The bones of a previously unknown plant-eating dinosaur found in central Utah nearly a decade ago may provide new clues about how the Earth's climate changed millions of years ago, paleontologists say.

Researchers say the species, named Iani smithi as a nod to Janus, the two-faced Roman god of change, was an early ornithopod during the mid-Cretaceous period about 99 million years ago. Its bones were originally dug up in an Emery County portion of the Cedar Mountain Formation in 2014, according to a study published in PLOS ONE this month.

"Finding Iani was a streak of luck. We knew something like it lived in this ecosystem because isolated teeth had been collected here and there, but we weren't expecting to stumble upon such a beautiful skeleton, especially from this time in Earth's history," said Lindsay Zanno, an associate research professor at North Carolina State University, and one of the study's authors, in a news release. "Having a nearly complete skull was invaluable for piecing the story together."

The creature was sort of a precursor to more commonly known duckbill dinosaurs, like the Parasaurolophus and Edmontosaurus. It had a jaw and teeth that helped it chew through stiff plant material, Zanno explained.

But it also lived through an interesting time in Earth's history, as the species' name hints. She explained that carbon dioxide began to build up in the Earth's atmosphere, causing the planet to warm and sea levels to rise. Many giant dinosaurs started to disappear, from giant plant-eating species to their predators.

Researchers said that finding the bones of the Iani smithi is a bit of a surprise because it's one of the few fossils found in North America from during this time. They believe the Iani smithi arrived in the middle of all of this with the rise of early duckbills, horned dinosaurs and feathered theropods.

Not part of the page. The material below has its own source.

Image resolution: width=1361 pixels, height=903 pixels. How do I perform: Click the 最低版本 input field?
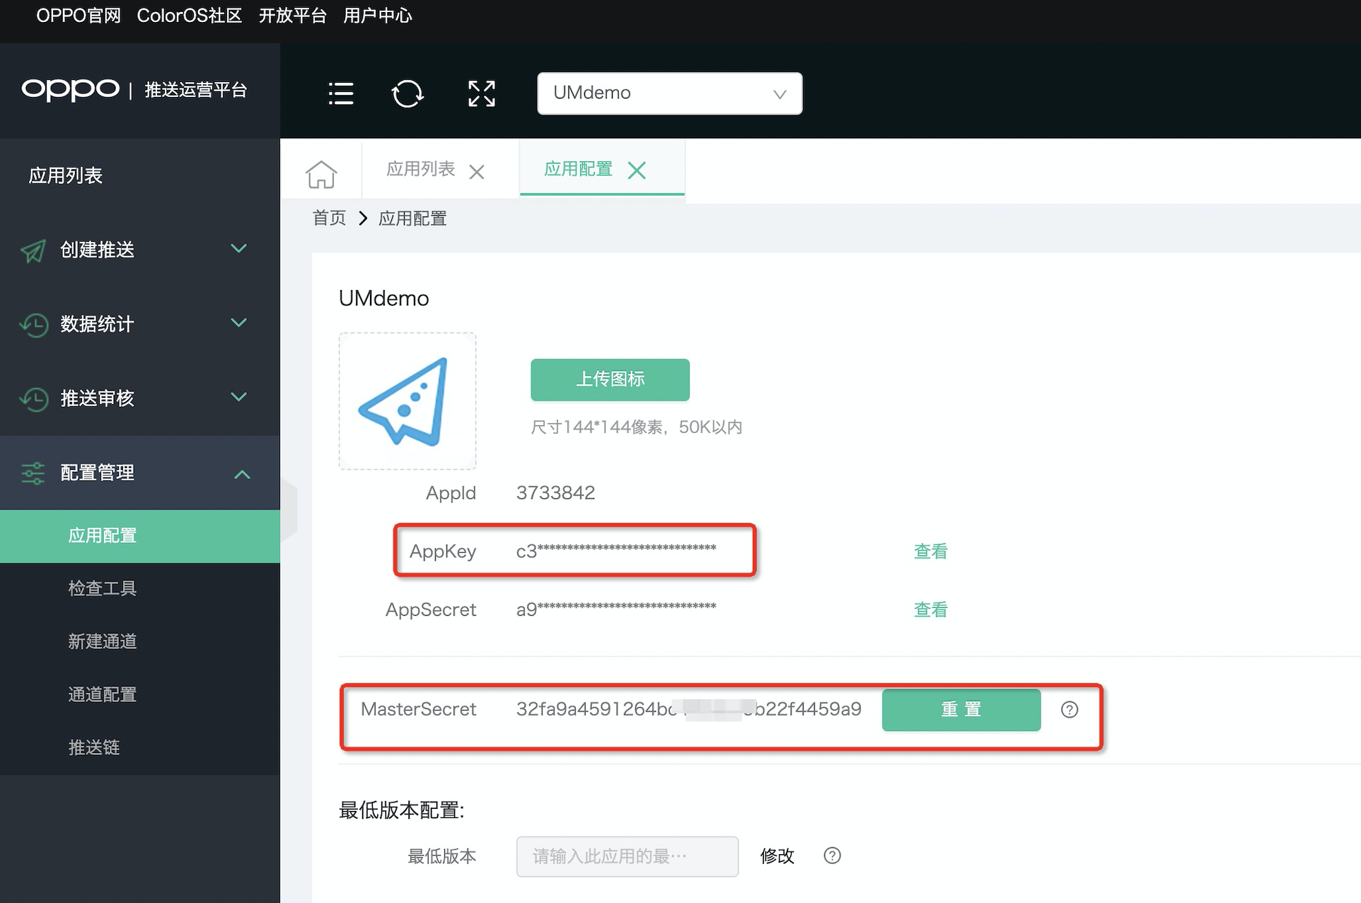(627, 856)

The discovery, Zanno adds, is interesting because early ornithopods to this point have "almost exclusively" been found in Europe. It may help provide a better understanding of the environmental changes during a piece of the world's history that isn't as clear at the moment.

"Iani may be the last surviving member of a lineage of dinosaurs that once thrived here in North America, but were eventually supplanted by duckbill dinosaurs," she said. "Iani was alive during this transition, so this dinosaur really does symbolize a changing planet."